## [EXTRACT]

Crohn’s in contact with the blood within

Crohn’s Disease is one of two most common inflammatory bowel diseases, the other of which is known as Ulcerative Colitis. Crohn’s Disease is loosely defined as inflammation of the intestinal tract. One of the defining differences between Crohn’s Disease and Ulcerative Colitis is that the inflammation in Crohn’s Disease is localized to the ileum, which is the distal part of the small intestine, the beginning part of the ascending colon and the distal part of the descending colon. It may also affect the rectum and sometimes parts of the transverse colon, as illustrated in the image below (Crohn’s ; Colitis Foundation of America, 2014). Symptoms include frequent and excessive diarrhea, blood in the stool, abdominal pain and cramping, fevers due to infections from stool getting in contact with the blood within the intestine, fatigue, reduced appetite and weight loss (INX Medical, 2017).
Crohn’s Disease does not affect the lifespan of an individual. However, one of the complications of this disease is the development of colorectal cancer, which will increase the likelihood of decreased life expectancy in such patients (National Library of Medicine, 2018).
It is reported that approximately 8.85 new cases of Crohn’s Disease are reported per 100,000 people each year and that Crohn’s Disease currently affects approximately 780,000 people in the United States. Studies have found that the median age for diagnosis with Crohn’s Disease is 29.5 years of age (Crohn’s & Colitis Foundation of America, 2014).

## [PROVIDED INFORMATION]
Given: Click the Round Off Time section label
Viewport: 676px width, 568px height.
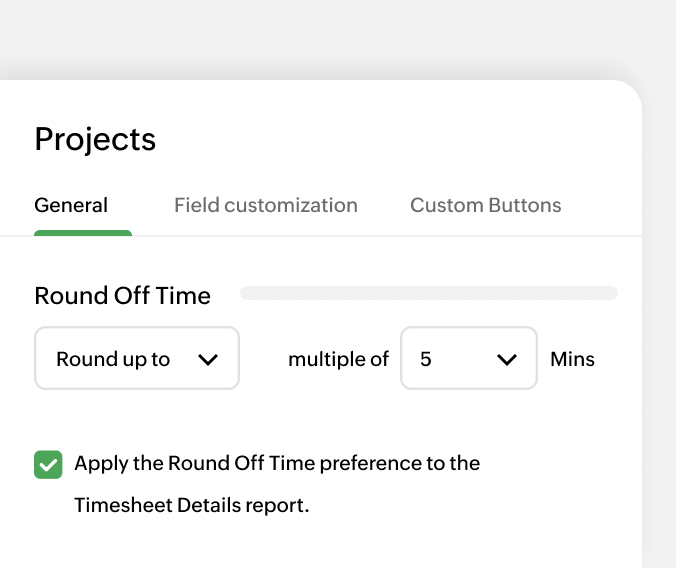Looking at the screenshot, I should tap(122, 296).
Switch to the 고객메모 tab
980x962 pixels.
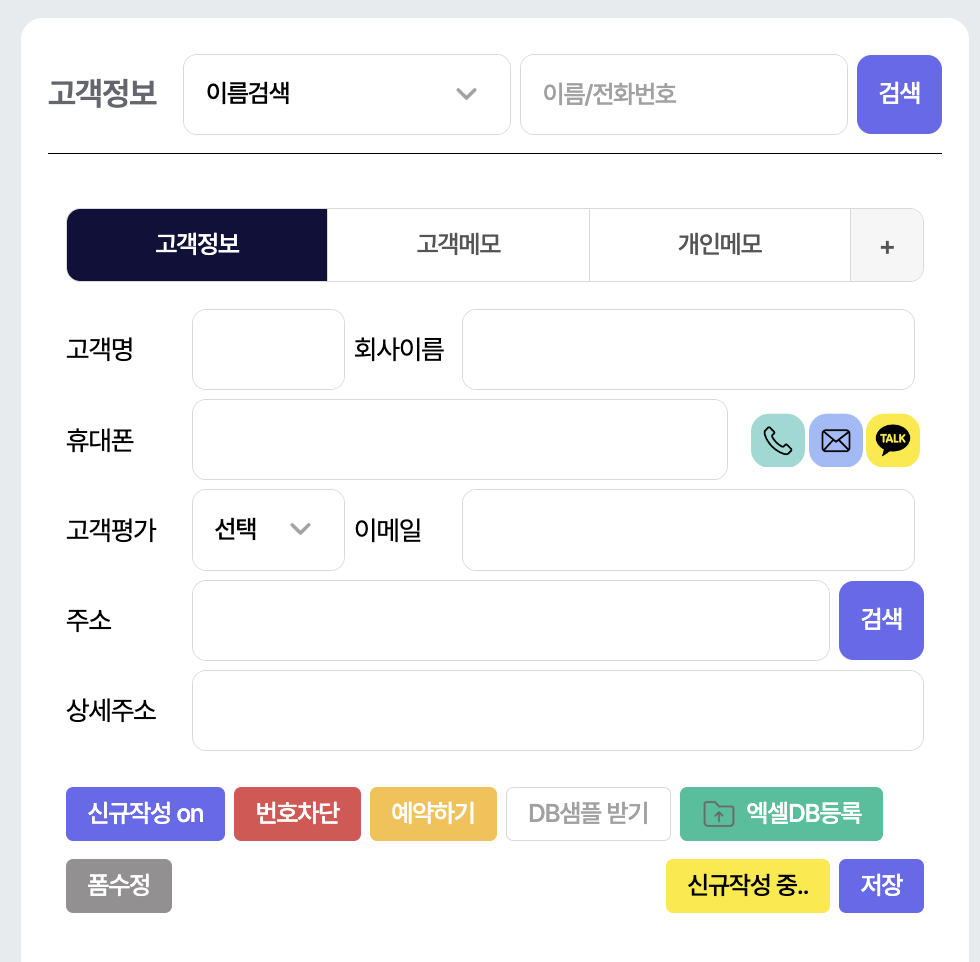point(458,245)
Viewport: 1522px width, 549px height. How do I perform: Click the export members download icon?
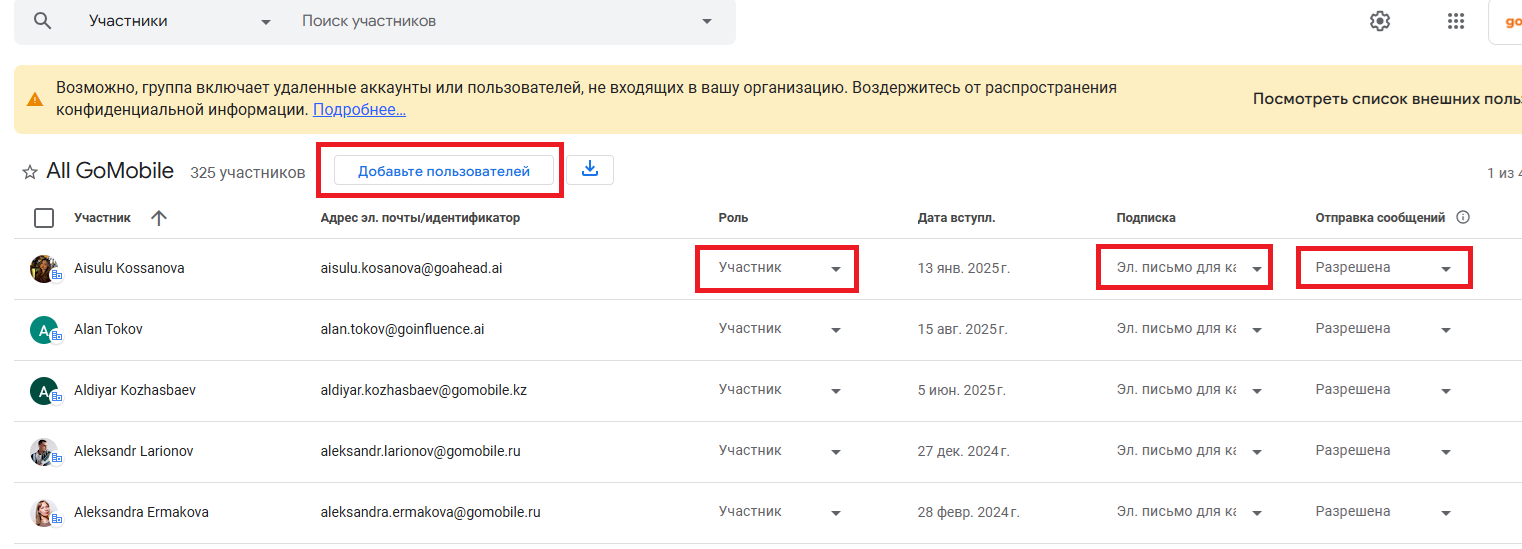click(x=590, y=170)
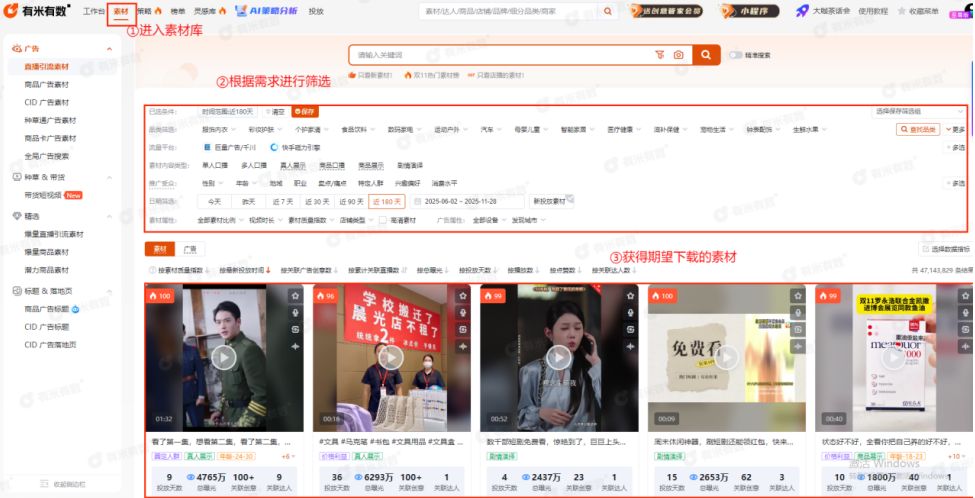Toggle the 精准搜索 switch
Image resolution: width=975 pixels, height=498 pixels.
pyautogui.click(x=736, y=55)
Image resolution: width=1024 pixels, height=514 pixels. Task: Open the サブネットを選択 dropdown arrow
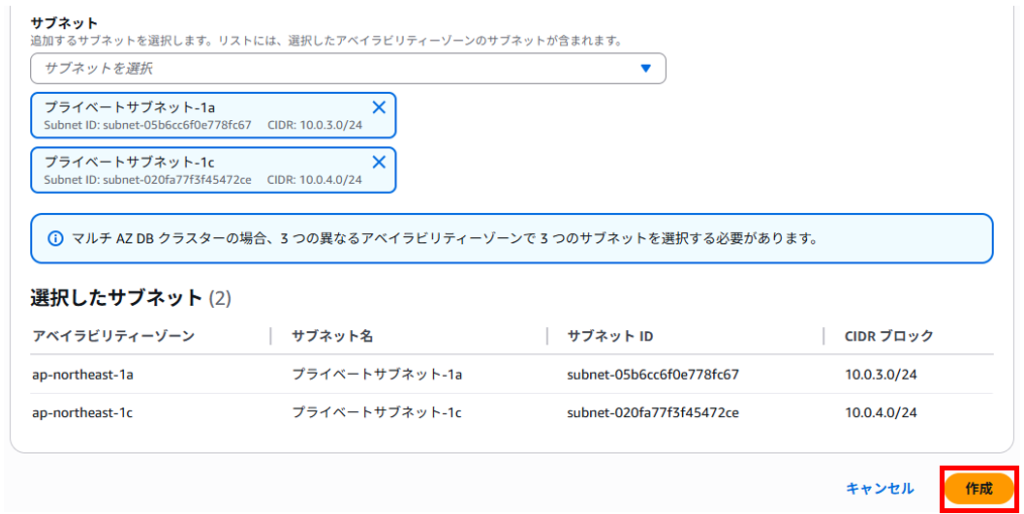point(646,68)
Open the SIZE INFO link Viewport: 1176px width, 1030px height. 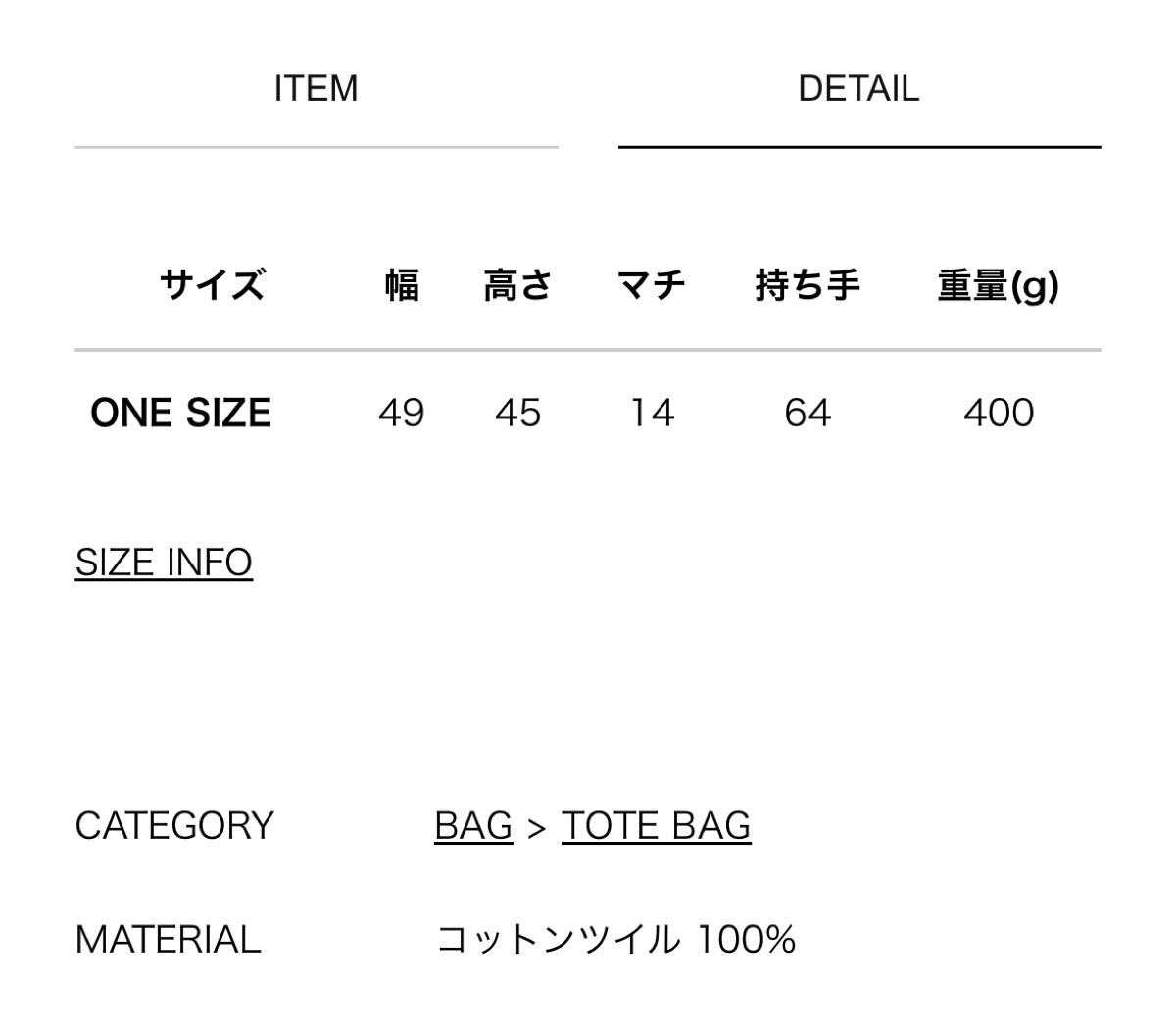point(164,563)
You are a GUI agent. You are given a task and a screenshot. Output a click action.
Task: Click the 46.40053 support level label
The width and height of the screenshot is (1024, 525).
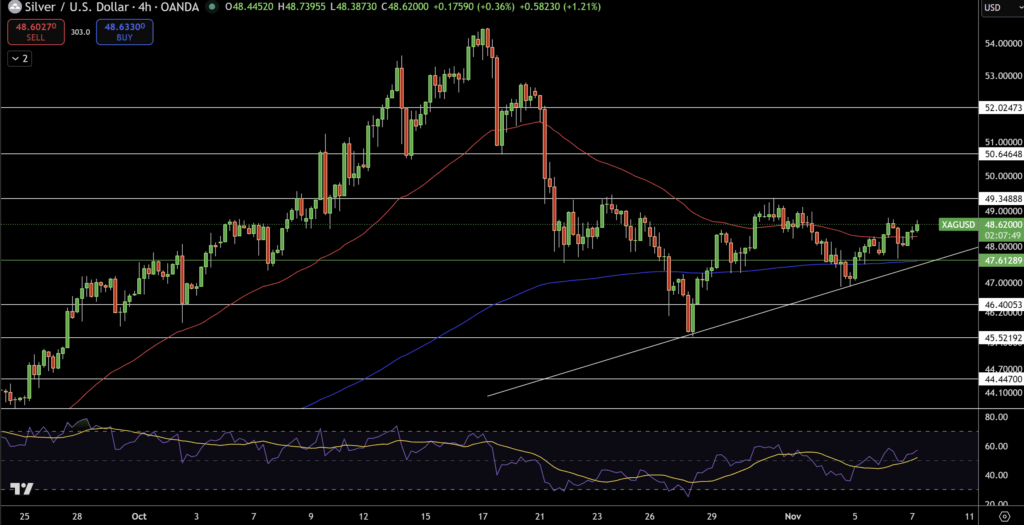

## [ACTION ITEM]
According to the Crohn's Disease text, why can people with the disease have fevers? Answer in one to three sentences.

## [SOLUTION TO THIS TASK]
Fevers come from infections. These infections happen when stool gets in contact with the blood within the intestine.